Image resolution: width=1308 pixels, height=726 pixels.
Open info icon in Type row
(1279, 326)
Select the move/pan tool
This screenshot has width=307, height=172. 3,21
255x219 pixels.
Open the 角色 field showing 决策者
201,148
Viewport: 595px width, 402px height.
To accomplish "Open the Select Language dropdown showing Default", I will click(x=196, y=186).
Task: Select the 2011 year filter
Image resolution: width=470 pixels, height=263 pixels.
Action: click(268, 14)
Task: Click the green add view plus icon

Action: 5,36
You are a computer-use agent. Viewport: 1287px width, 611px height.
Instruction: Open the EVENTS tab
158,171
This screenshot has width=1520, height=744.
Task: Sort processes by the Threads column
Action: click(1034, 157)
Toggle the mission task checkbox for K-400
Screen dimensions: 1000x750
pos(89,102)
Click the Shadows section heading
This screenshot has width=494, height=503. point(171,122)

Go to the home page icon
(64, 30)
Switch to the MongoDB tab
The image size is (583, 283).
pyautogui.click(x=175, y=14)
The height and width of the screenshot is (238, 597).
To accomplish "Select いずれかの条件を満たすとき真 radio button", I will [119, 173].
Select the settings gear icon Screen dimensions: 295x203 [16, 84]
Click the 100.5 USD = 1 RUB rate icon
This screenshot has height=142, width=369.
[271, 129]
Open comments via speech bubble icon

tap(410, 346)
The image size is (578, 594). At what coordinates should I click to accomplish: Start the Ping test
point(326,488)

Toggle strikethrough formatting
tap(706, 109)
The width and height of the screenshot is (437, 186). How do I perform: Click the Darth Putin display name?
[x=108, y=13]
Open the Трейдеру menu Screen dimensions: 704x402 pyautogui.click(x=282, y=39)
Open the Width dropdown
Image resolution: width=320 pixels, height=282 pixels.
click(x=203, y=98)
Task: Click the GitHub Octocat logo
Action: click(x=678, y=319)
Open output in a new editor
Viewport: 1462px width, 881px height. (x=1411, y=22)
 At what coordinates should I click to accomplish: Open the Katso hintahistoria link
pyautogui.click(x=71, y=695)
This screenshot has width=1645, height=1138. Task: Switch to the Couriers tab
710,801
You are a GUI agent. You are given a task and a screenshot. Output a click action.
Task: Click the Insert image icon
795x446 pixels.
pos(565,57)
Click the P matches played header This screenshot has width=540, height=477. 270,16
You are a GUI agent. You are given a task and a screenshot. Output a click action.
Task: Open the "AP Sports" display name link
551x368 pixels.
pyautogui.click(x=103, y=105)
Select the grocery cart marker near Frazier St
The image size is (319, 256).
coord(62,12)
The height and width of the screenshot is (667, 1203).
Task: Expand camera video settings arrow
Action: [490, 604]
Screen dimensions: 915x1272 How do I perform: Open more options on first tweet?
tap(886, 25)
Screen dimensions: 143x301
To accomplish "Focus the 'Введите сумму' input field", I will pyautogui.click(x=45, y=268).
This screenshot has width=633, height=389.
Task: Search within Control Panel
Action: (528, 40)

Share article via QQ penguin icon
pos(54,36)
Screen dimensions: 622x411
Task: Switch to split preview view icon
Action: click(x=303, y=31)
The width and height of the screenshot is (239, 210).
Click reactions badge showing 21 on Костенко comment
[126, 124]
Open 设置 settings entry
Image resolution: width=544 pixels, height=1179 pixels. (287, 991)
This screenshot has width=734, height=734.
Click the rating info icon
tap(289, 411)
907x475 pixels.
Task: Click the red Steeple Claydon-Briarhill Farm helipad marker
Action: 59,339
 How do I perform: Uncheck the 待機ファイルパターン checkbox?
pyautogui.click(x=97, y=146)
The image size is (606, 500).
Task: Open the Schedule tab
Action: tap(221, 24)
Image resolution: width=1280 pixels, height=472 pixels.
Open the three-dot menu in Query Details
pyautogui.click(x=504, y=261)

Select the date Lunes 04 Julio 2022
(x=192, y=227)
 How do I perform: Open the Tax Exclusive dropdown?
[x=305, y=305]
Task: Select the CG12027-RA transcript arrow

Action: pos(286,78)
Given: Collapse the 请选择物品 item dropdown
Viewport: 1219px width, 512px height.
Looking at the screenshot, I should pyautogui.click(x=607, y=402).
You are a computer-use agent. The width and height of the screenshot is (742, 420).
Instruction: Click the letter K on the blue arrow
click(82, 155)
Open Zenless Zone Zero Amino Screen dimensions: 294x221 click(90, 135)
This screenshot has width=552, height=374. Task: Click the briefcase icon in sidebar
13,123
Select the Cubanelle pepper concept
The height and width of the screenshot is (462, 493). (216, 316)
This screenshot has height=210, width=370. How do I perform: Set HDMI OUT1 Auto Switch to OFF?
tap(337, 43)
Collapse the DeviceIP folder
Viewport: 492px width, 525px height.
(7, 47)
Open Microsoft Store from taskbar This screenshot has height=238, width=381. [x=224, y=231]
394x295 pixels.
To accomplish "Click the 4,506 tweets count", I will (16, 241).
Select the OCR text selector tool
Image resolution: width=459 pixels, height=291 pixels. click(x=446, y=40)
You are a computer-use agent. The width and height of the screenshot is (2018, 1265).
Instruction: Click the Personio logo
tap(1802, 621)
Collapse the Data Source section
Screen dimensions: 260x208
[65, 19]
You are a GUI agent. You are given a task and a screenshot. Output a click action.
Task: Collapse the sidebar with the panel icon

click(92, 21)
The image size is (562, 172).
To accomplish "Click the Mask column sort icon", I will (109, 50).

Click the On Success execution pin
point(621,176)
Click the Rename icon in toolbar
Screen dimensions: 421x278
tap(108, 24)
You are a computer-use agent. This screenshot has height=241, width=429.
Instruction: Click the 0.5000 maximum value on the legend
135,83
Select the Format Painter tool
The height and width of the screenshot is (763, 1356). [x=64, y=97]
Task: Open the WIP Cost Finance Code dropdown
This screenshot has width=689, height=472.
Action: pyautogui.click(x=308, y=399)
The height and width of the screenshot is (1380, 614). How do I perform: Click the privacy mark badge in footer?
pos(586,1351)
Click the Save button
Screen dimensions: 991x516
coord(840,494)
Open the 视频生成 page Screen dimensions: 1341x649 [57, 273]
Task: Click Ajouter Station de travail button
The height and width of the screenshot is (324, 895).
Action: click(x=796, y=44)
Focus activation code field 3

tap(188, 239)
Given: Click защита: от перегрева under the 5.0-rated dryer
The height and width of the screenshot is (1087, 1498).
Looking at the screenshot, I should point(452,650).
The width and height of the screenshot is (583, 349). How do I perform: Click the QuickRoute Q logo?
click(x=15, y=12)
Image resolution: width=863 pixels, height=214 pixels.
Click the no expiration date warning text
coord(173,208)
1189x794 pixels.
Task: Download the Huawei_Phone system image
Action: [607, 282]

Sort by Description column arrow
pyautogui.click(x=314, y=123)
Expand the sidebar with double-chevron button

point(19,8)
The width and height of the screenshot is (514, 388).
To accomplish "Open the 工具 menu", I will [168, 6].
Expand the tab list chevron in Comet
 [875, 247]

SHORT EXERCISE → Identify each line in the items above that contains the word "Switch", and copy those lines. Case counts.

OUTPUT BELOW →
Switch to the MongoDB tab
This screenshot has width=1645, height=1138. Task: Switch to the Couriers tab
Task: Switch to split preview view icon
This screenshot has height=210, width=370. How do I perform: Set HDMI OUT1 Auto Switch to OFF?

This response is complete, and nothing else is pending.